I live in Mobile, Al, the muggiest city in the US! Go us



It gets crazy hot real quick early spring, so much so we seem to skip spring and just have summer. We are prone to hurricanes. From June 1 to November 30, we stay preoccupied with the Gulf of Mexico and the Atlantic Ocean. Unpredictable winters. One day you're wearing a sweater, the next a tube top.

Mobile is a medium sized city. Usual crime. Kinda boring until Mardi Gras



A lot of huge oak trees, beautiful historical buildings, and fried seafood. Only one mall though


----------



## smyle (Jun 6, 2009)

It rained in the morning, and now the Sun is shining bright.
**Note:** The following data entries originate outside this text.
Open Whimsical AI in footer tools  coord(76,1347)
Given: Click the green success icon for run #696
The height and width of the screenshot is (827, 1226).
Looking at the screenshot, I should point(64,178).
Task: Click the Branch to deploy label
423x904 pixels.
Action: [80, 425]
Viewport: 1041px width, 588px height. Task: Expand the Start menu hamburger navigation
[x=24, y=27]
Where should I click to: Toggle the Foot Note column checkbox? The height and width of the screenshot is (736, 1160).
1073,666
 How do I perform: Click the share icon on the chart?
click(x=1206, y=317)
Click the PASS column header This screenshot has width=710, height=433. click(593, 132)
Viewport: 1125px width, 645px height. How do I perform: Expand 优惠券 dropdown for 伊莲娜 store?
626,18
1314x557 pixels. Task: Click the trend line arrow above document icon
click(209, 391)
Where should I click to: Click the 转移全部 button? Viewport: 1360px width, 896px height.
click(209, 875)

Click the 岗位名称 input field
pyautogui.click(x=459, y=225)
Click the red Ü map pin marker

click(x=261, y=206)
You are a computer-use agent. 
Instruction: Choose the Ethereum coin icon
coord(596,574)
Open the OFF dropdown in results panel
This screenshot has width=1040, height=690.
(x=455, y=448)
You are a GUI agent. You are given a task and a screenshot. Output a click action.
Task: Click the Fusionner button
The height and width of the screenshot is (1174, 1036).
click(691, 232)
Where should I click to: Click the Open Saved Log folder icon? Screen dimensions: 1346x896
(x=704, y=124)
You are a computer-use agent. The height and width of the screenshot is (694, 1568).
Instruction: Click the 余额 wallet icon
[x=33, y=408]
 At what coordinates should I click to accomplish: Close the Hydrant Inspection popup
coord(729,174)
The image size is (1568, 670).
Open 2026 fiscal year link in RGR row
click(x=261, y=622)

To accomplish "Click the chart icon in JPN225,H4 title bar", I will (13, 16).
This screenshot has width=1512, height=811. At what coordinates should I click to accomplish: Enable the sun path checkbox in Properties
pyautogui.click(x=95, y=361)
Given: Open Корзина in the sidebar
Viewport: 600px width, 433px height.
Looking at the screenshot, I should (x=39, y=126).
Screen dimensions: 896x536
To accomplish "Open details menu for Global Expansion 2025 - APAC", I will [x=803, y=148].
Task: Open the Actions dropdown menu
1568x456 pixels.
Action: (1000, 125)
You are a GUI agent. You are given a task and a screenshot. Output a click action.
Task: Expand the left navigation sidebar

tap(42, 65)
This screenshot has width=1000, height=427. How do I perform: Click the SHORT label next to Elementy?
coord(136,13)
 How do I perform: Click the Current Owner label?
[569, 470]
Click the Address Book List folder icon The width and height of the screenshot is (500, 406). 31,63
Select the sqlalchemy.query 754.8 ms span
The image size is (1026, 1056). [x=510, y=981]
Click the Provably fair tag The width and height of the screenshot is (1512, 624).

I am in the 3rd foor, and lots of trees surrounding my apartment. It really feels great. There is a river in the distant, but I can hear their sound. About 100 yards from my building, there is a bridge for a train, and at night it is just awesome to sit back, and watch around.

This is where I live


----------



## ox0xbarbiex0xo (Jun 6, 2009)

I've been to Mobile, AL! lol Passing through counts, right?

I live in a middle/upper class suburb of Dallas, Texas... more of the Fort Worth side. "The population is 37,685 at the year of 2007, but 2010 estimates have been released and been reported as the population will be reaching 40,127."

It was voted one of the USA's 100 best cities to live. There's basically no crime, and we always joke that the police don't have anything better to do than give everyone tickets. lol

It's nice. A lot of parks. lol Yay North Texas!


----------